YOUR ASSIGNMENT
Search the data below for "step"; list each line that holds it.

GIVEN ENTRIES

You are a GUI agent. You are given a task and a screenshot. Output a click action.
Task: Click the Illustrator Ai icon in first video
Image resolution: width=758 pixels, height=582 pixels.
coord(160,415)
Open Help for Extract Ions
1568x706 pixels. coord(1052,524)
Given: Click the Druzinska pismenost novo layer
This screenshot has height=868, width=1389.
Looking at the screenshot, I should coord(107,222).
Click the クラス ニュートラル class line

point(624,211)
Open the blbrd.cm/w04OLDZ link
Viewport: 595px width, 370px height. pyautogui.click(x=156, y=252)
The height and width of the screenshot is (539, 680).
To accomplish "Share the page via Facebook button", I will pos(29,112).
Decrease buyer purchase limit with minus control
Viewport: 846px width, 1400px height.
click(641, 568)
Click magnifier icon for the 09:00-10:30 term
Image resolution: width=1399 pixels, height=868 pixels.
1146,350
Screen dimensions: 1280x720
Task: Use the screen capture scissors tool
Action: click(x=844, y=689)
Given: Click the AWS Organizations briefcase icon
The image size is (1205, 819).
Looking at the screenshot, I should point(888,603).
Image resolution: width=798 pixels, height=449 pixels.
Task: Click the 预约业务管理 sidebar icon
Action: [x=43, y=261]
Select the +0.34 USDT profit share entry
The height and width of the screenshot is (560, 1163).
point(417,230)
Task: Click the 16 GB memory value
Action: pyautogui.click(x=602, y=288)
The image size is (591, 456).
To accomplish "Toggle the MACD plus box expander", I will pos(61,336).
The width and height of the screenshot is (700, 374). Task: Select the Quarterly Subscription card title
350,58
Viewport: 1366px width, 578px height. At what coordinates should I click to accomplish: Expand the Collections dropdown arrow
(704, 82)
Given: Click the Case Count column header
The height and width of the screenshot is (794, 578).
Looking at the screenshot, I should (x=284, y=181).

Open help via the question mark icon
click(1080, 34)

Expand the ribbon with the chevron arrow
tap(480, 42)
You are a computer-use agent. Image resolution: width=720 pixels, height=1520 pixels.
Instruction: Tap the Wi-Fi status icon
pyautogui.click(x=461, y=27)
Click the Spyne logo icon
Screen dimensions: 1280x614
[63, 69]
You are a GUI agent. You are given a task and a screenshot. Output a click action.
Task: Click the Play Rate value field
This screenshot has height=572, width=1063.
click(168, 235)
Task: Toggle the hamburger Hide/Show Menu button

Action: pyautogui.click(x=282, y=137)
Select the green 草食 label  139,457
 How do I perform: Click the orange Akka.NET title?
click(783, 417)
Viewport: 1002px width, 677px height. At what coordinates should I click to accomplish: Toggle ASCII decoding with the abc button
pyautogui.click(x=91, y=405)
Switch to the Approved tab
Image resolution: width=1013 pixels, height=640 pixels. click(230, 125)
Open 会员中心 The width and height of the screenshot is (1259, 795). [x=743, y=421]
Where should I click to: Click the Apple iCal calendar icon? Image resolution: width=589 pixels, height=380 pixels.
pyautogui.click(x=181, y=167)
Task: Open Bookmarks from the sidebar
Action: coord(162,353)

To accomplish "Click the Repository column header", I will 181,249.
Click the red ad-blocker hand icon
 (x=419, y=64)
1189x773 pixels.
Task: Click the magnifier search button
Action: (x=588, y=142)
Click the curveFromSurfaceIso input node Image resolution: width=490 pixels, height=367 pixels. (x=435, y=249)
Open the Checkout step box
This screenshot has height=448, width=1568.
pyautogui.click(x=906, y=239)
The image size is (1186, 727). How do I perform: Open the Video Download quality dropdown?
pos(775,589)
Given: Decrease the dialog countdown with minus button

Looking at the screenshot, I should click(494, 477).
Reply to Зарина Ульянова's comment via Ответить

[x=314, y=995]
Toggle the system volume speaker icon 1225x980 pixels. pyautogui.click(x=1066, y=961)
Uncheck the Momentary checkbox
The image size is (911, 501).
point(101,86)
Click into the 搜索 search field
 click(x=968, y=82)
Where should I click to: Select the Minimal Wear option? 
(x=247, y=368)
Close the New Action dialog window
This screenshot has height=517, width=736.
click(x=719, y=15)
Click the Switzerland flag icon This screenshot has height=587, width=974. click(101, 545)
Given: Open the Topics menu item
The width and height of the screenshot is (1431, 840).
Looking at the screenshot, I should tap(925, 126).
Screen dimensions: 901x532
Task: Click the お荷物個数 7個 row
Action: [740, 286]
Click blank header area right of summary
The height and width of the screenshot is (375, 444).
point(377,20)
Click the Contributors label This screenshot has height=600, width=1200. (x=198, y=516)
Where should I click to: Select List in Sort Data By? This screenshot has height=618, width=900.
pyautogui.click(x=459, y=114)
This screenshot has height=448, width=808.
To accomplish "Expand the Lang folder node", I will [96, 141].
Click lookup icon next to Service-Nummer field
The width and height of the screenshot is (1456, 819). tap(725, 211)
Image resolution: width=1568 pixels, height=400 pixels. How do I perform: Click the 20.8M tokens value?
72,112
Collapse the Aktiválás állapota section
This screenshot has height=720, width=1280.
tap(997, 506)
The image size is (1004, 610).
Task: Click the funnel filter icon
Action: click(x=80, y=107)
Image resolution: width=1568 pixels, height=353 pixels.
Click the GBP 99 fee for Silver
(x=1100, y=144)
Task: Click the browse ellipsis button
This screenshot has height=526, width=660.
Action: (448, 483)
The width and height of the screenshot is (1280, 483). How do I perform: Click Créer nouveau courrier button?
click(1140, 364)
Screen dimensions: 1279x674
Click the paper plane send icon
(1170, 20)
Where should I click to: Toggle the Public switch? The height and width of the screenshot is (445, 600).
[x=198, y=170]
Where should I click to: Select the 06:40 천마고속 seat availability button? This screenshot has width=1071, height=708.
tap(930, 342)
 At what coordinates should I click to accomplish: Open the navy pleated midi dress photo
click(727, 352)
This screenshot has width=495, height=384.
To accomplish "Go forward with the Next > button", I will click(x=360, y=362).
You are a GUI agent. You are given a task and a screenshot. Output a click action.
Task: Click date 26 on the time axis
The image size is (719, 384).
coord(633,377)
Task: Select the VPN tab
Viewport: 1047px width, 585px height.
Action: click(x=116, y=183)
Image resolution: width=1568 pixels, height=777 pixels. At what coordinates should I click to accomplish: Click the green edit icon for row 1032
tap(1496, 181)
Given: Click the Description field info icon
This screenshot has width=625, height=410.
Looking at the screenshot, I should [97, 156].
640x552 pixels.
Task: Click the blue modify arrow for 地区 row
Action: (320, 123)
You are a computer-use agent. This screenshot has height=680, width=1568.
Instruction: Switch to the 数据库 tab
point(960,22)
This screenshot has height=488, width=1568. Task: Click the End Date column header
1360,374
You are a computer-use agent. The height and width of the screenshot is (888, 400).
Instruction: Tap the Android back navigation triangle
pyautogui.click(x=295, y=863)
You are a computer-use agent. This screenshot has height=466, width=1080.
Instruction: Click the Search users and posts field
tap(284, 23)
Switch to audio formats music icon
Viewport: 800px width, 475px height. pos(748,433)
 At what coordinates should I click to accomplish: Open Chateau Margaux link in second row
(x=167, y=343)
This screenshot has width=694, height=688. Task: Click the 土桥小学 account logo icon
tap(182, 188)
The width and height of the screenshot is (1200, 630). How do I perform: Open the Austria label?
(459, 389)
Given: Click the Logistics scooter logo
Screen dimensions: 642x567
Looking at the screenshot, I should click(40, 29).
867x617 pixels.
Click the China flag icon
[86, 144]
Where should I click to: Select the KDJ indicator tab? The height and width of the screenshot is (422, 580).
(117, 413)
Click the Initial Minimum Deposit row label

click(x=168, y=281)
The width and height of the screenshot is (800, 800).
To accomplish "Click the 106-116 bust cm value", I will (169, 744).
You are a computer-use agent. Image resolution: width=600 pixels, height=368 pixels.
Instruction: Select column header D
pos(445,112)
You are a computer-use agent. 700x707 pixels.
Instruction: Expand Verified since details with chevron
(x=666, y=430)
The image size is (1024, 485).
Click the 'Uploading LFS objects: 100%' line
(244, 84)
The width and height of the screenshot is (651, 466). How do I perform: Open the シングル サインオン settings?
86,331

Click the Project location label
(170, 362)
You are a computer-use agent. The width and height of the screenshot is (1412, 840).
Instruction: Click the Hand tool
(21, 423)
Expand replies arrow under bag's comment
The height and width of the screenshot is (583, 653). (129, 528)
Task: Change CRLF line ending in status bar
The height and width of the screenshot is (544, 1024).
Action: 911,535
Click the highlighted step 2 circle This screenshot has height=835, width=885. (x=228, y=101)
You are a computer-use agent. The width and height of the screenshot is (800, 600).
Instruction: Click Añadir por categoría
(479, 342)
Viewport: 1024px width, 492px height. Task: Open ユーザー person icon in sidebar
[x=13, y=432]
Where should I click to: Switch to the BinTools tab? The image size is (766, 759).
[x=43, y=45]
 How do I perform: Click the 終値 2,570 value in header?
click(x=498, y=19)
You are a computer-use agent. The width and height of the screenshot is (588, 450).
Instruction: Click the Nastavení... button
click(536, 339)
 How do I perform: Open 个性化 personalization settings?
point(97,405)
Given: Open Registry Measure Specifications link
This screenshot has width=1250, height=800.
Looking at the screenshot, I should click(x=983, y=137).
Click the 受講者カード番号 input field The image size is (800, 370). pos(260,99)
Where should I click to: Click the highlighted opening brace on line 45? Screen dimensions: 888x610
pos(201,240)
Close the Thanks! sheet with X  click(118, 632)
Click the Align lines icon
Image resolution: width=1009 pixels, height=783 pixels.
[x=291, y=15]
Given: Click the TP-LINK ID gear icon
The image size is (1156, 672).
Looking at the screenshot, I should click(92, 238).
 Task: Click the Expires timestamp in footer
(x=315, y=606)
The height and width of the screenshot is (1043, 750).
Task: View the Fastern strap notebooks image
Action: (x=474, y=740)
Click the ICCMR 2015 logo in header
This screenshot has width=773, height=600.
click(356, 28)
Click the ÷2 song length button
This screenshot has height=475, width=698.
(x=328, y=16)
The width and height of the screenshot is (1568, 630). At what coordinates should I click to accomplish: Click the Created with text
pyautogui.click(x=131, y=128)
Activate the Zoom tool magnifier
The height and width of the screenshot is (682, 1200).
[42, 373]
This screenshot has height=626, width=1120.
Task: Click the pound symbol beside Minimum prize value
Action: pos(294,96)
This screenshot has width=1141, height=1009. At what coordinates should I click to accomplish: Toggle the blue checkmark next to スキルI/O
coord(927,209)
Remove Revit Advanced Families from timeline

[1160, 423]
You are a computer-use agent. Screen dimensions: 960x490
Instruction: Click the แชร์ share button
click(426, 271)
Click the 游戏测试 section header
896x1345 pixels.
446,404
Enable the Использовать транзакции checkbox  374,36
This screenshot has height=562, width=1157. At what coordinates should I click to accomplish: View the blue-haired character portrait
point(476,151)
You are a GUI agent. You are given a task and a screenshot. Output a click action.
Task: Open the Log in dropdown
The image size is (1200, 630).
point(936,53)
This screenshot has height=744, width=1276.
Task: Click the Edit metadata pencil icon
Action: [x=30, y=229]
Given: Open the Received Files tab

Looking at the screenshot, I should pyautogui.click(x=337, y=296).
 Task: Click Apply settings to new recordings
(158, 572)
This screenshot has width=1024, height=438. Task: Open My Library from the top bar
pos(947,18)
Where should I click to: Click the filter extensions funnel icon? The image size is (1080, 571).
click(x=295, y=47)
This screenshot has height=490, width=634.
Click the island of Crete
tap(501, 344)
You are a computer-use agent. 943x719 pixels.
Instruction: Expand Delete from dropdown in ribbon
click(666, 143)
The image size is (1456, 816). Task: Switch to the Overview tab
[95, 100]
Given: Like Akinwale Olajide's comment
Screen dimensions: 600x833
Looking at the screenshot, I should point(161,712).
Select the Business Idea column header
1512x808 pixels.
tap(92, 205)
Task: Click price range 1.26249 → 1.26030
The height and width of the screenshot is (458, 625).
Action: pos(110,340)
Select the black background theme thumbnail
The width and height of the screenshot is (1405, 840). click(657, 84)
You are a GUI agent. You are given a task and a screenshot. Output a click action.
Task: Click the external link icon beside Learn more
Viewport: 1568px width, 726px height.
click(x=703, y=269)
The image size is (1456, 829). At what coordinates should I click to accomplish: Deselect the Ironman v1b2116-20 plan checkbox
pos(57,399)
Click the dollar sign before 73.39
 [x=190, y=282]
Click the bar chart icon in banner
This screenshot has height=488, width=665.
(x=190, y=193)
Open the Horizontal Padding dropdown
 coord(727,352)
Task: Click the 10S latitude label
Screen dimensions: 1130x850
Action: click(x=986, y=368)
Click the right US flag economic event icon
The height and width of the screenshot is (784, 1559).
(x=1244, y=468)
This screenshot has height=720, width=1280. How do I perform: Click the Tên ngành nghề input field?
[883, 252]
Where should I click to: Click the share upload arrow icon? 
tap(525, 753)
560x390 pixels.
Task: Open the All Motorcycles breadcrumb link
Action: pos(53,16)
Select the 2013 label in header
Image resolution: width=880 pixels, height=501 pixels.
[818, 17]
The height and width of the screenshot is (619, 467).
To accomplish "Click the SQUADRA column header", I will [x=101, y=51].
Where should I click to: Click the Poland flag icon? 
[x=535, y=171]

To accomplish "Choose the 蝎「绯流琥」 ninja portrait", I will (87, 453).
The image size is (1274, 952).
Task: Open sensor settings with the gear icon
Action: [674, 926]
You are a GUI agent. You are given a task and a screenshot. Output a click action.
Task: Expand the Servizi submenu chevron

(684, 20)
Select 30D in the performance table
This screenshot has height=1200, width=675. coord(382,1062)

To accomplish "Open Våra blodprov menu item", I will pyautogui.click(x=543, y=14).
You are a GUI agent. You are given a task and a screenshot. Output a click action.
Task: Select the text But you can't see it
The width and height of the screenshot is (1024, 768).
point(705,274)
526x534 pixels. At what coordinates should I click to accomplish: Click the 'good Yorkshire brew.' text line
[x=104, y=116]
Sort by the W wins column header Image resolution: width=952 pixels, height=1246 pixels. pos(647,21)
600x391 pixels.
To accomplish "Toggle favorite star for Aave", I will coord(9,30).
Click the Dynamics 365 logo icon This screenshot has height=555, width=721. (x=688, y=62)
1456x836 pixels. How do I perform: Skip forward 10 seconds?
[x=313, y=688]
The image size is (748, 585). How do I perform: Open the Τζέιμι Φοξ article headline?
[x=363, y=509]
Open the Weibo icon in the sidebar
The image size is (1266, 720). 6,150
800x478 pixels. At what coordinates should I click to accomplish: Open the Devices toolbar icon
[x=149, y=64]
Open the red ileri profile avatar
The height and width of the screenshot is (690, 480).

COMPLETED TASK
Open the Checkout step box
Click the highlighted step 2 circle This screenshot has height=835, width=885. (x=228, y=101)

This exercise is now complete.